The Chief Veterinarian for Wales has stressed the importance of people continuing to take action to protect their birds from avian flu.
Three outbreaks of the disease have been recorded in Wales – in Chirk, Wrexham, Crickhowell, Powys and Gaerwen, Anglesey – but in the UK as a whole there are more than 70, the highest number on record, and over 470 records in wild birds.
Housing for birds across the UK has been required since November to prevent avian influenza from spreading to held birds through contact with wild birds.
Bird keepers must also follow strict biosecurity measures, such as cleaning shoes before and after visiting bird enclosures, keeping areas clean and regularly disinfecting hard surfaces, and placing birdseed and water in fully enclosed areas away from wild birds, particularly waterfowl.
Chief Veterinary Officer, Christianne Glossop, said: “The UK has experienced an unprecedented outbreak of bird flu this winter.
“The disease is highly fatal to poultry and the infection is still with us. I urge people, especially those who own birds, to be more vigilant than ever for signs of the disease and to take steps to protect their birds.
“We have robust systems in place to help limit the spread of bird flu and bird owners have a vital role to play in keeping an eye out for signs of disease and reporting if they see anything to worry about.
“Having excellent biosecurity measures is the very best thing that can be done to protect birds, otherwise they are at risk.”

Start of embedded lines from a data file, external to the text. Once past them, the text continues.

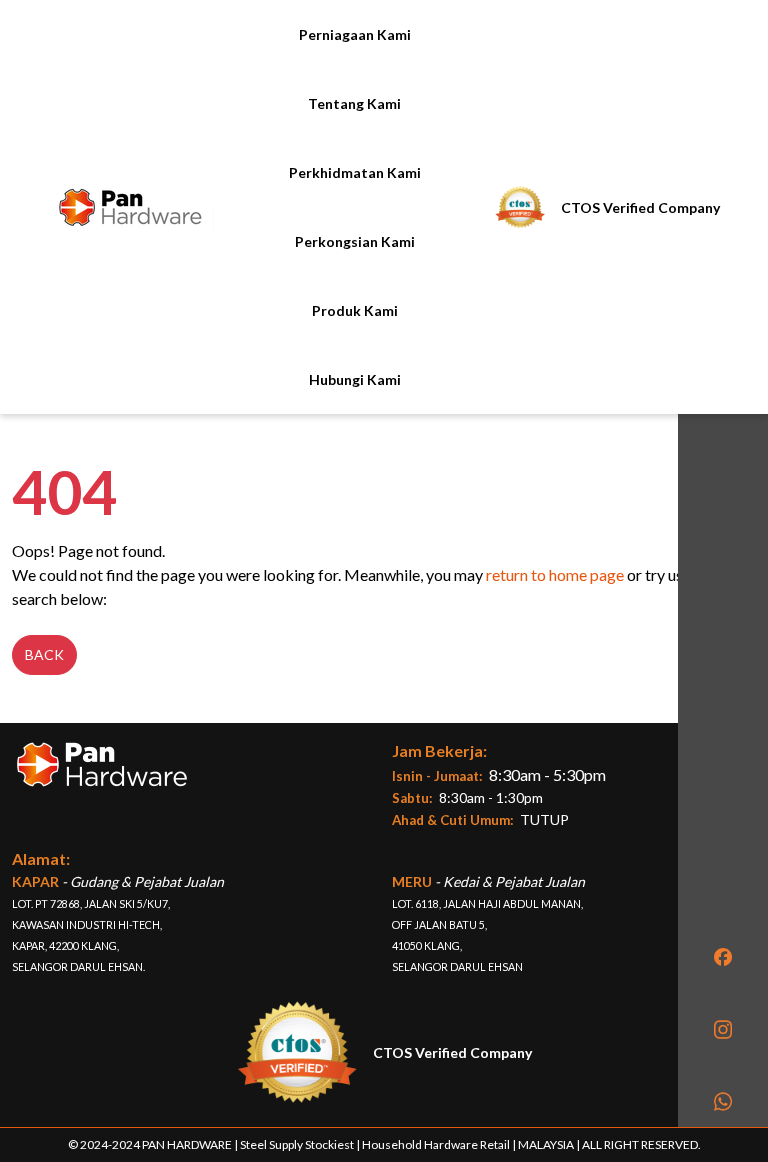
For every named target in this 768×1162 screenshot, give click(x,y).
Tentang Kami (354, 103)
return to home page (555, 574)
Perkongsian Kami (355, 241)
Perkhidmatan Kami (355, 172)
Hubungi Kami (355, 379)
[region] (723, 564)
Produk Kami (355, 310)
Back (44, 654)
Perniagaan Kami (355, 34)
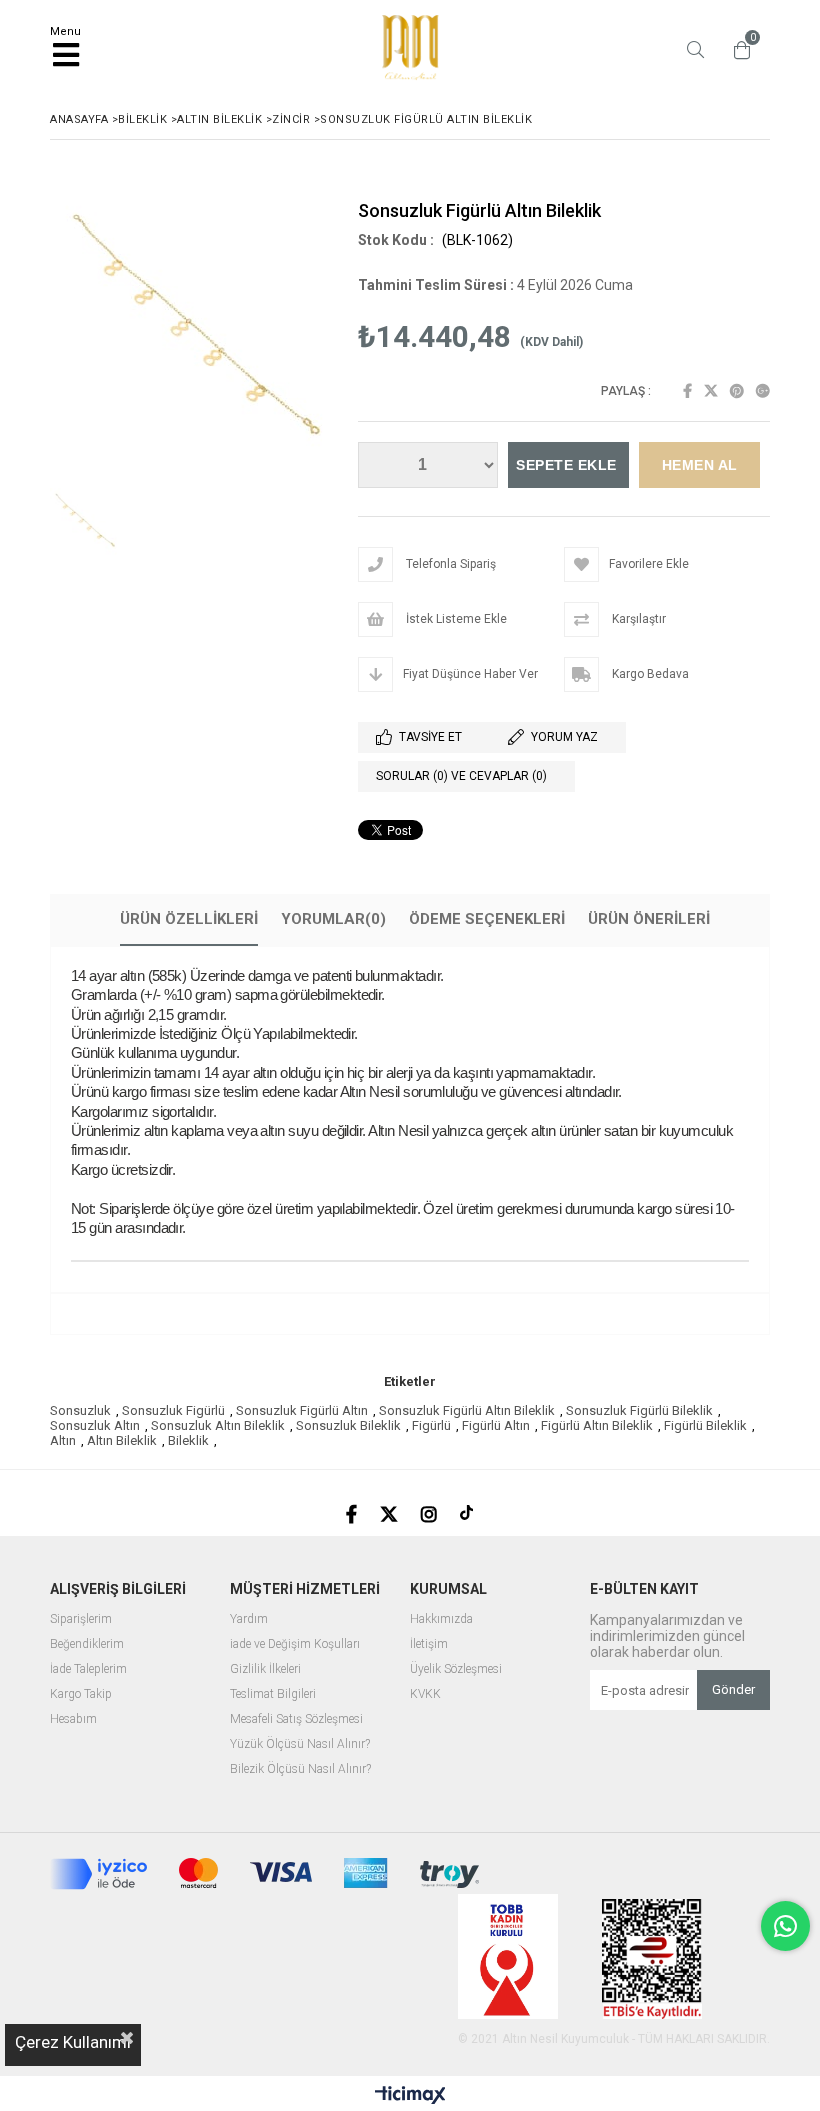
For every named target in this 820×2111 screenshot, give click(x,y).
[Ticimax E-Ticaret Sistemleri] (410, 2096)
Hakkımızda (441, 1619)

Wild birds, especially waterfowl, can transmit the disease, so it’s important that they don’t mix with other birds, including chickens, ducks, or geese.
People are strongly encouraged not to touch or pick up any dead or sick birds they find.
Dead wild birds found must be reported on 03459 33 55 77. Birds can be collected for further study.
All keepers are encouraged to register their birds in the Poultry Register. From 50 birds, this is already required by law.
Registration means that owners can be contacted with relevant information or necessary action if an outbreak occurs in their area.
The risk to human health from this strain of avian influenza virus is very low.
The Chief Vet added: “Avian flu is a distressing experience for everyone involved and controlling its spread is vital to avoid spreading the disease.
“So we have taken action to protect native birds from wild birds migrating with the infection.
“Measures such as clean clothing, gear and footwear when handling birds and ensuring buildings are bird-proof can make a huge difference.
“We all have an important role to play in making sure we protect our birds from this deadly disease.”